What you need to do
The answer must restate the records below word for word.

Excerpts from a dataset
++++++++

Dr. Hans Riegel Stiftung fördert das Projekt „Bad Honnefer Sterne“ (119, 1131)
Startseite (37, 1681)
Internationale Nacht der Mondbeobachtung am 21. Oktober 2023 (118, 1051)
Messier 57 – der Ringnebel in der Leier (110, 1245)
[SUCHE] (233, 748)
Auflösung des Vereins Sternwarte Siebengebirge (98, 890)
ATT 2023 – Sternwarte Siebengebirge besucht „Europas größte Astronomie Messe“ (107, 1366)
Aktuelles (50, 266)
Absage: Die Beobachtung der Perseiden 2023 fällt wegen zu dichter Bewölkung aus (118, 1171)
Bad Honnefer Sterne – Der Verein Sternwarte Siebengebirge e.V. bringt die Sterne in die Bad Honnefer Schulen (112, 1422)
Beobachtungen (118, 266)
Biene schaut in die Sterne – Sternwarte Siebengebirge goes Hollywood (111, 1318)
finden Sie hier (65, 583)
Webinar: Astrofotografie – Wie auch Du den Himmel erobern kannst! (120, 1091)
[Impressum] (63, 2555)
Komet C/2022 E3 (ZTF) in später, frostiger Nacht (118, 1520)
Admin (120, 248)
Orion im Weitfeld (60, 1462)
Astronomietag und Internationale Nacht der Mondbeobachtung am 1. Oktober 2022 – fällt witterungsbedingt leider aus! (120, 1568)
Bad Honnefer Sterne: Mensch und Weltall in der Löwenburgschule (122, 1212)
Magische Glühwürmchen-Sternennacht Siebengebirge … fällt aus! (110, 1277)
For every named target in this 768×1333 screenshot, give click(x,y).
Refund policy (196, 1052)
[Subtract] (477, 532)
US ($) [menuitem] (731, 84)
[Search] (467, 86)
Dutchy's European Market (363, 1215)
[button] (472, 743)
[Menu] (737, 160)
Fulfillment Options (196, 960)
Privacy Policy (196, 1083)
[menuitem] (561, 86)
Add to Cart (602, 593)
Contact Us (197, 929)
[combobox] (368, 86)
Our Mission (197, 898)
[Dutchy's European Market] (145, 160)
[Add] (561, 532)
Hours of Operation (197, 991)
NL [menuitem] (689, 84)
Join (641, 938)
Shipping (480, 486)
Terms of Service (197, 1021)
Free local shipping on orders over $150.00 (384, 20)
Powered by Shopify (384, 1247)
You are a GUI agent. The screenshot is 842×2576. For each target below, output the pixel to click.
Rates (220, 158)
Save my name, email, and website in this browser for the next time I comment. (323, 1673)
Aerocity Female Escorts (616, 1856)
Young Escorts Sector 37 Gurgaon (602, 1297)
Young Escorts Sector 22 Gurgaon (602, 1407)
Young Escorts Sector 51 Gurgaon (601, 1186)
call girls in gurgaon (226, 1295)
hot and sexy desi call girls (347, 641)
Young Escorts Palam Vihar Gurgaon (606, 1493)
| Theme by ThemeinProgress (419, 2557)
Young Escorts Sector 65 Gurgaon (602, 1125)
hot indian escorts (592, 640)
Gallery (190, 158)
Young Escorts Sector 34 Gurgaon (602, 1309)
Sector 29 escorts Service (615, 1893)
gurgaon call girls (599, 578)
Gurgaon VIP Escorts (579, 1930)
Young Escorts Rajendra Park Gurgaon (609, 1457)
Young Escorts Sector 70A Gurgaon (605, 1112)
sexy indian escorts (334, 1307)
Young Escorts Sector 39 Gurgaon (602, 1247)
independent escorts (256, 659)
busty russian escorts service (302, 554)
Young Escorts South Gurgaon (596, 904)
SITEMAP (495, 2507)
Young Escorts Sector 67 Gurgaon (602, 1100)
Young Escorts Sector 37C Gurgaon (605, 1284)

++++++++

Solution to this task
Dr. Hans Riegel Stiftung fördert das Projekt „Bad Honnefer Sterne“ (119, 1131)
Startseite (37, 1681)
Internationale Nacht der Mondbeobachtung am 21. Oktober 2023 (118, 1051)
Messier 57 – der Ringnebel in der Leier (110, 1245)
[SUCHE] (233, 748)
Auflösung des Vereins Sternwarte Siebengebirge (98, 890)
ATT 2023 – Sternwarte Siebengebirge besucht „Europas größte Astronomie Messe“ (107, 1366)
Aktuelles (50, 266)
Absage: Die Beobachtung der Perseiden 2023 fällt wegen zu dichter Bewölkung aus (118, 1171)
Bad Honnefer Sterne – Der Verein Sternwarte Siebengebirge e.V. bringt die Sterne in die Bad Honnefer Schulen (112, 1422)
Beobachtungen (118, 266)
Biene schaut in die Sterne – Sternwarte Siebengebirge goes Hollywood (111, 1318)
finden Sie hier (65, 583)
Webinar: Astrofotografie – Wie auch Du den Himmel erobern kannst! (120, 1091)
[Impressum] (63, 2555)
Komet C/2022 E3 (ZTF) in später, frostiger Nacht (118, 1520)
Admin (120, 248)
Orion im Weitfeld (60, 1462)
Astronomietag und Internationale Nacht der Mondbeobachtung am 1. Oktober 2022 – fällt witterungsbedingt leider aus! (120, 1568)
Bad Honnefer Sterne: Mensch und Weltall in der Löwenburgschule (122, 1212)
Magische Glühwürmchen-Sternennacht Siebengebirge … fällt aus! (110, 1277)
For every named target in this 768×1333 screenshot, give click(x,y).
Refund policy (196, 1052)
[Subtract] (477, 532)
US ($) [menuitem] (731, 84)
[Search] (467, 86)
Dutchy's European Market (363, 1215)
[button] (472, 743)
[Menu] (737, 160)
Fulfillment Options (196, 960)
Privacy Policy (196, 1083)
[menuitem] (561, 86)
Add to Cart (602, 593)
Contact Us (197, 929)
[combobox] (368, 86)
Our Mission (197, 898)
[Dutchy's European Market] (145, 160)
[Add] (561, 532)
Hours of Operation (197, 991)
NL [menuitem] (689, 84)
Join (641, 938)
Shipping (480, 486)
Terms of Service (197, 1021)
Free local shipping on orders over $150.00 (384, 20)
Powered by Shopify (384, 1247)
You are a GUI agent. The screenshot is 842×2576. For each target below, output the pixel to click.
Rates (220, 158)
Save my name, email, and website in this browser for the next time I comment. (323, 1673)
Aerocity Female Escorts (616, 1856)
Young Escorts Sector 37 Gurgaon (602, 1297)
Young Escorts Sector 22 Gurgaon (602, 1407)
Young Escorts Sector 51 Gurgaon (601, 1186)
call girls in gurgaon (226, 1295)
hot and sexy desi call girls (347, 641)
Young Escorts Palam Vihar Gurgaon (606, 1493)
| Theme by ThemeinProgress (419, 2557)
Young Escorts Sector 65 Gurgaon (602, 1125)
hot indian escorts (592, 640)
Gallery (190, 158)
Young Escorts Sector 34 Gurgaon (602, 1309)
Sector 29 escorts Service (615, 1893)
gurgaon call girls (599, 578)
Gurgaon VIP Escorts (579, 1930)
Young Escorts Rajendra Park Gurgaon (609, 1457)
Young Escorts Sector 70A Gurgaon (605, 1112)
sexy indian escorts (334, 1307)
Young Escorts Sector 39 Gurgaon (602, 1247)
independent escorts (256, 659)
busty russian escorts service (302, 554)
Young Escorts South Gurgaon (596, 904)
SITEMAP (495, 2507)
Young Escorts Sector 67 Gurgaon (602, 1100)
Young Escorts Sector 37C Gurgaon (605, 1284)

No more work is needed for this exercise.